▸ Problems:
A - Reproduce the passage of the forum post about the Flink HDFS checkpoint error, beginning at the words "The exception I" and stopping after the words "at org.apache.flink.core.fs.FileSystem.get(FileSystem.java:318)".
B - Supply the next part of the forum post about storing Flink checkpoints in HDFS, picking up immediately after its final line.

▸ Document text:
****************************************
Hello!
I am working on setting up a new flink cluster that stores it's checkpoints in an HDFS cluster deployed to the same Kubernetes cluster.
I am running into problems with the dependencies required to use the hdfs:// storage location.
The exception I am getting is
Caused by: org.apache.flink.core.fs.UnsupportedFileSystemSchemeException: Could not find a file system implementation for scheme 'hdfs'. The scheme is not directly supported by Flink and no Hadoop file system to support this scheme could be loaded.
at org.apache.flink.core.fs.FileSystem.getUnguardedFileSystem(FileSystem.java:403)
at org.apache.flink.core.fs.FileSystem.get(FileSystem.java:318)
at org.apache.flink.core.fs.Path.getFileSystem(Path.java:298)
at org.apache.flink.runtime.state.filesystem.FsCheckpointStorage.<init>(FsCheckpointStorage.java:58)
at org.apache.flink.runtime.state.filesystem.FsStateBackend.createCheckpointStorage(FsStateBackend.java:444)
at org.apache.flink.runtime.checkpoint.CheckpointCoordinator.<init>(CheckpointCoordinator.java:249)
... 17 more
Caused by: org.apache.flink.core.fs.UnsupportedFileSystemSchemeException: Hadoop is not in the classpath/dependencies.
at org.apache.flink.core.fs.UnsupportedSchemeFactory.create(UnsupportedSchemeFactory.java:64)
****************************************
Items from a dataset
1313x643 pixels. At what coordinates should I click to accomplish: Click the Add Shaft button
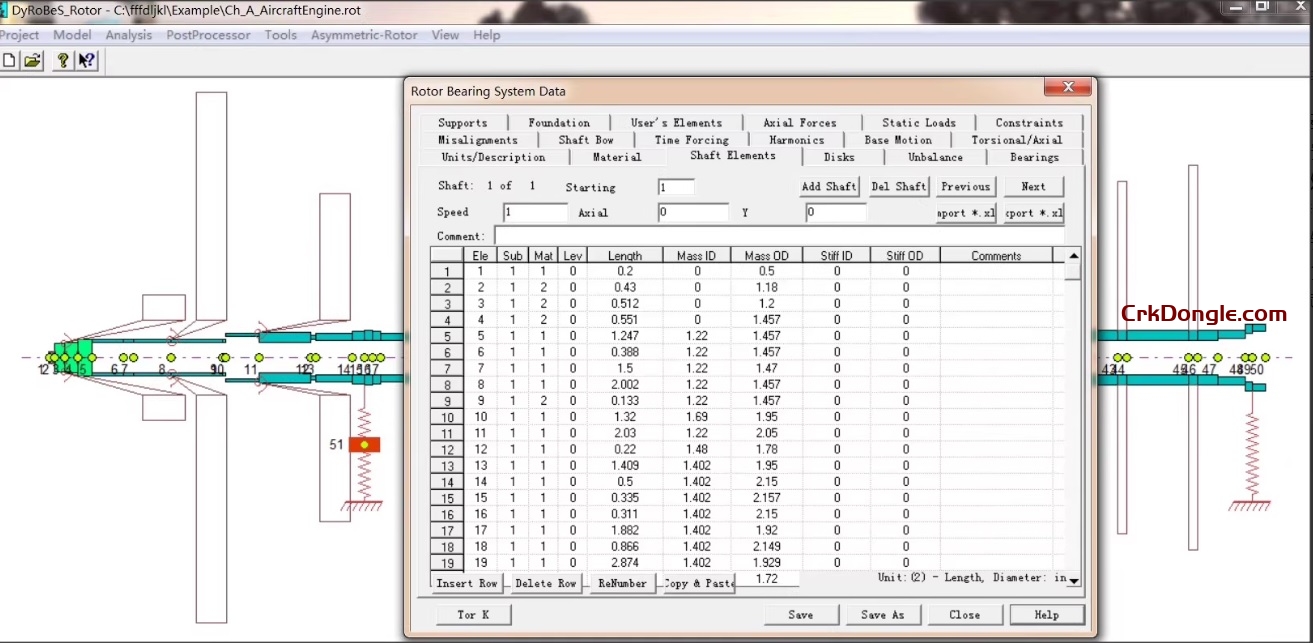[x=827, y=186]
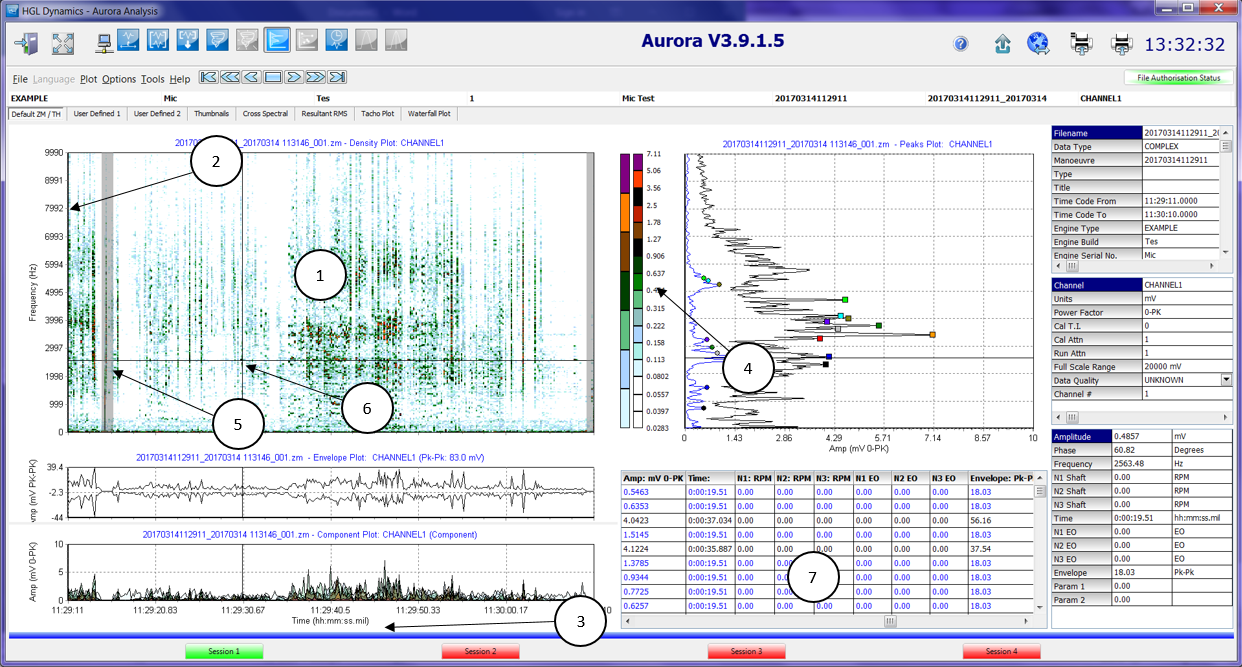Viewport: 1242px width, 667px height.
Task: Activate the green Session 1 button
Action: click(224, 651)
****************************************
▸ Responses for each task:
A -
The exception I am getting is
Caused by: org.apache.flink.core.fs.UnsupportedFileSystemSchemeException: Could not find a file system implementation for scheme 'hdfs'. The scheme is not directly supported by Flink and no Hadoop file system to support this scheme could be loaded.
at org.apache.flink.core.fs.FileSystem.getUnguardedFileSystem(FileSystem.java:403)
at org.apache.flink.core.fs.FileSystem.get(FileSystem.java:318)

B -
at org.apache.flink.core.fs.FileSystem.getUnguardedFileSystem(FileSystem.java:399)
... 22 more
Applicable portions of my build.sbt
val flinkVersion = "1.7.0"
"org.apache.flink" %% "flink-scala" % flinkVersion % Provided,
"org.apache.flink" %% "flink-streaming-scala" % flinkVersion % Provided,
"org.apache.flink" % "flink-hadoop-fs" % flinkVersion,
"org.apache.flink" %% "flink-test-utils" % flinkVersion % Test,
("org.apache.flink" %% "flink-connector-kinesis" % flinkVersion)
.exclude("org.apache.flink", "force-shading"),
I have attempted to add
val hadoopVersion = "2.7.2"
"org.apache.hadoop" % "hadoop-hdfs" % hadoopVersion,
"org.apache.hadoop" % "hadoop-common" % hadoopVersion,
But I am getting alot of version conflicts when I try to package the jar.
Thoughts?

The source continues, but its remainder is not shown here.